EXERCISE DESCRIPTION - Your output should consist of the data, copied exactly.
*** RECORD EXCERPTS Section Begins ***
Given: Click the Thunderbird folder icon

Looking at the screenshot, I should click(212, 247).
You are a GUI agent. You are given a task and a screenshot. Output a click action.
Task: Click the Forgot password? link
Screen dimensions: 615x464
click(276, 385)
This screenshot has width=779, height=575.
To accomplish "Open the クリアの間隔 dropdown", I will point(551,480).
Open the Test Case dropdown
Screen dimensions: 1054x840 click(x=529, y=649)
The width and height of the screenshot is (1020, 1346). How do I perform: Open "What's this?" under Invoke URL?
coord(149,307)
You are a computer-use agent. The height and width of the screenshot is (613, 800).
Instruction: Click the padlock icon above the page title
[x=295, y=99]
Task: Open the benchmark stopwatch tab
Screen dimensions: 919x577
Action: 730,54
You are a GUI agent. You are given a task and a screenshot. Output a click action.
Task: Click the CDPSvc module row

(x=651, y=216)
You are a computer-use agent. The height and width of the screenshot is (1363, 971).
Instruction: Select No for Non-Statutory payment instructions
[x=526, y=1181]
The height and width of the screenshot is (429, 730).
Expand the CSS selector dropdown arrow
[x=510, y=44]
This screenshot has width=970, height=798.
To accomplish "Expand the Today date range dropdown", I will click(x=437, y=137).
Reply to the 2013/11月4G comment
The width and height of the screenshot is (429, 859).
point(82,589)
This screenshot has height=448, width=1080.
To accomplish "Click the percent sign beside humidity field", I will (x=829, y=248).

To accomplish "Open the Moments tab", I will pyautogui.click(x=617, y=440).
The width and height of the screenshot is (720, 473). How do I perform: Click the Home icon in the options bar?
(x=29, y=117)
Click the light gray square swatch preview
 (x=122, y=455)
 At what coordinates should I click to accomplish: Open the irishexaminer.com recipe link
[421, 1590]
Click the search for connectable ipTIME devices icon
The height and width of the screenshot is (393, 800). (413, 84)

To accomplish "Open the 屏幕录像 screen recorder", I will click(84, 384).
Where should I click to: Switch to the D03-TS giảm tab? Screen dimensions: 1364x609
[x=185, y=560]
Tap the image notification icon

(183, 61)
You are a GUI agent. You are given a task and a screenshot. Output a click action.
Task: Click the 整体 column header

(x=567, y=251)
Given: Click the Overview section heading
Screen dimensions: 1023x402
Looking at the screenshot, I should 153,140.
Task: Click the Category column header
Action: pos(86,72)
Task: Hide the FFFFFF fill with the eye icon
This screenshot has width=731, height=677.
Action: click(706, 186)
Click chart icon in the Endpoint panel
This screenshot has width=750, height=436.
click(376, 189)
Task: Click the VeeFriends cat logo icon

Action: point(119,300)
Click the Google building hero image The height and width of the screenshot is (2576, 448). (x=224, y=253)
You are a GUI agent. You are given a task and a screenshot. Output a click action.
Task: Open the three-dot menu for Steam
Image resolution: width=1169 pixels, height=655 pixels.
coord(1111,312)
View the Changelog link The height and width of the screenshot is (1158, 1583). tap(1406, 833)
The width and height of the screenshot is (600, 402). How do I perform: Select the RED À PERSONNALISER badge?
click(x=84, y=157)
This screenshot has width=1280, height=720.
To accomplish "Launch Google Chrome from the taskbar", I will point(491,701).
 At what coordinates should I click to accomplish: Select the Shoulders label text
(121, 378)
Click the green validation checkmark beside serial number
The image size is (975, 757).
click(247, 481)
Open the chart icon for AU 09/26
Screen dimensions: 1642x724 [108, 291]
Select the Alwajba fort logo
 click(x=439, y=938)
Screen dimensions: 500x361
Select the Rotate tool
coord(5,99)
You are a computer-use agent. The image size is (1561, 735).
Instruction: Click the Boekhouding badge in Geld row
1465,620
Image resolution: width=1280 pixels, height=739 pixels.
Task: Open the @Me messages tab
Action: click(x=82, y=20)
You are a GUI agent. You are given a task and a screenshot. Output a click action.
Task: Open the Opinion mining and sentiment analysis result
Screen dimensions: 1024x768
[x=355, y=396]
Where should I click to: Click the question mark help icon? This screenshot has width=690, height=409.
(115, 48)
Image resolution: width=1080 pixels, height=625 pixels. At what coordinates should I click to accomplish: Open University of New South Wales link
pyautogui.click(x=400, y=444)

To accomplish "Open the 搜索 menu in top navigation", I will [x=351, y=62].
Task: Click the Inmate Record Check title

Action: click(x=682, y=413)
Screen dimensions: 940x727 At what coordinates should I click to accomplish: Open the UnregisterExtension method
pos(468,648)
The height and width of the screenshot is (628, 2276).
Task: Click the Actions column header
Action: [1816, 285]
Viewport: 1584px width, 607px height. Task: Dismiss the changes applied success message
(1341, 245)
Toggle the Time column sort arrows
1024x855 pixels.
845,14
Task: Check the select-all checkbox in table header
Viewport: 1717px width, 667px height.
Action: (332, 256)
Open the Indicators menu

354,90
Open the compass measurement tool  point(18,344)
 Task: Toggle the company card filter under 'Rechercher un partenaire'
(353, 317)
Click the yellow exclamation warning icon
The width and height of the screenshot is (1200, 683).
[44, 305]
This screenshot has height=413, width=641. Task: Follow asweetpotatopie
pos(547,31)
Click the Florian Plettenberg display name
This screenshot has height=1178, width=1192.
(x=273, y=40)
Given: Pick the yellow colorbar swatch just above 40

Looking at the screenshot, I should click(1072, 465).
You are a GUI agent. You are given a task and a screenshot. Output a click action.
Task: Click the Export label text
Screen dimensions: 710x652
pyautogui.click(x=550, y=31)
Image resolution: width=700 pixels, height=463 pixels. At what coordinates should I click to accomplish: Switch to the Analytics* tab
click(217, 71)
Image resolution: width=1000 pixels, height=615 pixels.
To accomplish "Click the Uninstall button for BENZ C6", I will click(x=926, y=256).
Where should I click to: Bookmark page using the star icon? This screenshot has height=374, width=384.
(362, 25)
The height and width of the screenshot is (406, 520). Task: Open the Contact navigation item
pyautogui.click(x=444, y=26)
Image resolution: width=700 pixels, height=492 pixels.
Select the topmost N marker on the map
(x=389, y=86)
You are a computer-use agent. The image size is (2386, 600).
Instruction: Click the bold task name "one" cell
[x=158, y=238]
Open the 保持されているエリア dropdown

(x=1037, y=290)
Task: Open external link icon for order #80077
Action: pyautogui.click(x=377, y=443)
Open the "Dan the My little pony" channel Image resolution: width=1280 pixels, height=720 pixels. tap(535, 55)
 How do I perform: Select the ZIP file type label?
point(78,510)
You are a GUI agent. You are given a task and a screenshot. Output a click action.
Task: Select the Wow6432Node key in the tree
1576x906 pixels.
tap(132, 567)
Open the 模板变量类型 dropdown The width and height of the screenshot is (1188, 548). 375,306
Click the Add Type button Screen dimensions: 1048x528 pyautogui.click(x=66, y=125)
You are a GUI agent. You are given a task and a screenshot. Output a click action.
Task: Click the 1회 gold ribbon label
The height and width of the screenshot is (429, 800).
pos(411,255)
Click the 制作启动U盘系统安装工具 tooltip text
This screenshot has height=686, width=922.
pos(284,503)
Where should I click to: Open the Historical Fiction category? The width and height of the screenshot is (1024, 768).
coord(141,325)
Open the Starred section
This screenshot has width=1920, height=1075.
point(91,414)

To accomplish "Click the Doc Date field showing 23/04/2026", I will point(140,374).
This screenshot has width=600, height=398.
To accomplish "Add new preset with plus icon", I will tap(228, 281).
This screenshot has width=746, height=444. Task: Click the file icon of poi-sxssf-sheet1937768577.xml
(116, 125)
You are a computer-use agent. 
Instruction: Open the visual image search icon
*** RECORD EXCERPTS Section Ends ***
EXERCISE RESULT -
Given: Click the Thunderbird folder icon

Looking at the screenshot, I should click(212, 247).
You are a GUI agent. You are given a task and a screenshot. Output a click action.
Task: Click the Forgot password? link
Screen dimensions: 615x464
click(276, 385)
This screenshot has width=779, height=575.
To accomplish "Open the クリアの間隔 dropdown", I will point(551,480).
Open the Test Case dropdown
Screen dimensions: 1054x840 click(x=529, y=649)
The width and height of the screenshot is (1020, 1346). How do I perform: Open "What's this?" under Invoke URL?
coord(149,307)
You are a computer-use agent. The height and width of the screenshot is (613, 800).
Instruction: Click the padlock icon above the page title
[x=295, y=99]
Task: Open the benchmark stopwatch tab
Screen dimensions: 919x577
Action: 730,54
You are a GUI agent. You are given a task and a screenshot. Output a click action.
Task: Click the CDPSvc module row

(x=651, y=216)
You are a computer-use agent. The height and width of the screenshot is (1363, 971).
Instruction: Select No for Non-Statutory payment instructions
[x=526, y=1181]
The height and width of the screenshot is (429, 730).
Expand the CSS selector dropdown arrow
[x=510, y=44]
This screenshot has width=970, height=798.
To accomplish "Expand the Today date range dropdown", I will click(x=437, y=137).
Reply to the 2013/11月4G comment
The width and height of the screenshot is (429, 859).
point(82,589)
This screenshot has height=448, width=1080.
To accomplish "Click the percent sign beside humidity field", I will (x=829, y=248).

To accomplish "Open the Moments tab", I will pyautogui.click(x=617, y=440).
The width and height of the screenshot is (720, 473). How do I perform: Click the Home icon in the options bar?
(x=29, y=117)
Click the light gray square swatch preview
 (x=122, y=455)
 At what coordinates should I click to accomplish: Open the irishexaminer.com recipe link
[421, 1590]
Click the search for connectable ipTIME devices icon
The height and width of the screenshot is (393, 800). (413, 84)

To accomplish "Open the 屏幕录像 screen recorder", I will click(84, 384).
Where should I click to: Switch to the D03-TS giảm tab? Screen dimensions: 1364x609
[x=185, y=560]
Tap the image notification icon

(183, 61)
You are a GUI agent. You are given a task and a screenshot. Output a click action.
Task: Click the 整体 column header

(x=567, y=251)
Given: Click the Overview section heading
Screen dimensions: 1023x402
Looking at the screenshot, I should 153,140.
Task: Click the Category column header
Action: pos(86,72)
Task: Hide the FFFFFF fill with the eye icon
This screenshot has width=731, height=677.
Action: click(706, 186)
Click chart icon in the Endpoint panel
This screenshot has width=750, height=436.
click(376, 189)
Task: Click the VeeFriends cat logo icon

Action: point(119,300)
Click the Google building hero image The height and width of the screenshot is (2576, 448). (x=224, y=253)
You are a GUI agent. You are given a task and a screenshot. Output a click action.
Task: Open the three-dot menu for Steam
Image resolution: width=1169 pixels, height=655 pixels.
coord(1111,312)
View the Changelog link The height and width of the screenshot is (1158, 1583). tap(1406, 833)
The width and height of the screenshot is (600, 402). How do I perform: Select the RED À PERSONNALISER badge?
click(x=84, y=157)
This screenshot has width=1280, height=720.
To accomplish "Launch Google Chrome from the taskbar", I will point(491,701).
 At what coordinates should I click to accomplish: Select the Shoulders label text
(121, 378)
Click the green validation checkmark beside serial number
The image size is (975, 757).
click(247, 481)
Open the chart icon for AU 09/26
Screen dimensions: 1642x724 [108, 291]
Select the Alwajba fort logo
 click(x=439, y=938)
Screen dimensions: 500x361
Select the Rotate tool
coord(5,99)
You are a computer-use agent. The image size is (1561, 735).
Instruction: Click the Boekhouding badge in Geld row
1465,620
Image resolution: width=1280 pixels, height=739 pixels.
Task: Open the @Me messages tab
Action: click(x=82, y=20)
You are a GUI agent. You are given a task and a screenshot. Output a click action.
Task: Open the Opinion mining and sentiment analysis result
Screen dimensions: 1024x768
[x=355, y=396]
Where should I click to: Click the question mark help icon? This screenshot has width=690, height=409.
(115, 48)
Image resolution: width=1080 pixels, height=625 pixels. At what coordinates should I click to accomplish: Open University of New South Wales link
pyautogui.click(x=400, y=444)

To accomplish "Open the 搜索 menu in top navigation", I will [x=351, y=62].
Task: Click the Inmate Record Check title

Action: click(x=682, y=413)
Screen dimensions: 940x727 At what coordinates should I click to accomplish: Open the UnregisterExtension method
pos(468,648)
The height and width of the screenshot is (628, 2276).
Task: Click the Actions column header
Action: [1816, 285]
Viewport: 1584px width, 607px height. Task: Dismiss the changes applied success message
(1341, 245)
Toggle the Time column sort arrows
1024x855 pixels.
845,14
Task: Check the select-all checkbox in table header
Viewport: 1717px width, 667px height.
Action: (332, 256)
Open the Indicators menu

354,90
Open the compass measurement tool  point(18,344)
 Task: Toggle the company card filter under 'Rechercher un partenaire'
(353, 317)
Click the yellow exclamation warning icon
The width and height of the screenshot is (1200, 683).
[44, 305]
This screenshot has height=413, width=641. Task: Follow asweetpotatopie
pos(547,31)
Click the Florian Plettenberg display name
This screenshot has height=1178, width=1192.
(x=273, y=40)
Given: Pick the yellow colorbar swatch just above 40

Looking at the screenshot, I should click(1072, 465).
You are a GUI agent. You are given a task and a screenshot. Output a click action.
Task: Click the Export label text
Screen dimensions: 710x652
pyautogui.click(x=550, y=31)
Image resolution: width=700 pixels, height=463 pixels. At what coordinates should I click to accomplish: Switch to the Analytics* tab
click(217, 71)
Image resolution: width=1000 pixels, height=615 pixels.
To accomplish "Click the Uninstall button for BENZ C6", I will click(x=926, y=256).
Where should I click to: Bookmark page using the star icon? This screenshot has height=374, width=384.
(362, 25)
The height and width of the screenshot is (406, 520). Task: Open the Contact navigation item
pyautogui.click(x=444, y=26)
Image resolution: width=700 pixels, height=492 pixels.
Select the topmost N marker on the map
(x=389, y=86)
You are a computer-use agent. The image size is (2386, 600).
Instruction: Click the bold task name "one" cell
[x=158, y=238]
Open the 保持されているエリア dropdown

(x=1037, y=290)
Task: Open external link icon for order #80077
Action: pyautogui.click(x=377, y=443)
Open the "Dan the My little pony" channel Image resolution: width=1280 pixels, height=720 pixels. tap(535, 55)
 How do I perform: Select the ZIP file type label?
point(78,510)
You are a GUI agent. You are given a task and a screenshot. Output a click action.
Task: Select the Wow6432Node key in the tree
1576x906 pixels.
tap(132, 567)
Open the 模板变量类型 dropdown The width and height of the screenshot is (1188, 548). 375,306
Click the Add Type button Screen dimensions: 1048x528 pyautogui.click(x=66, y=125)
You are a GUI agent. You are given a task and a screenshot. Output a click action.
Task: Click the 1회 gold ribbon label
The height and width of the screenshot is (429, 800).
pos(411,255)
Click the 制作启动U盘系统安装工具 tooltip text
This screenshot has height=686, width=922.
pos(284,503)
Where should I click to: Open the Historical Fiction category? The width and height of the screenshot is (1024, 768).
coord(141,325)
Open the Starred section
This screenshot has width=1920, height=1075.
point(91,414)

To accomplish "Click the Doc Date field showing 23/04/2026", I will point(140,374).
This screenshot has width=600, height=398.
To accomplish "Add new preset with plus icon", I will tap(228, 281).
This screenshot has width=746, height=444. Task: Click the file icon of poi-sxssf-sheet1937768577.xml
(116, 125)
You are a computer-use agent. 
Instruction: Open the visual image search icon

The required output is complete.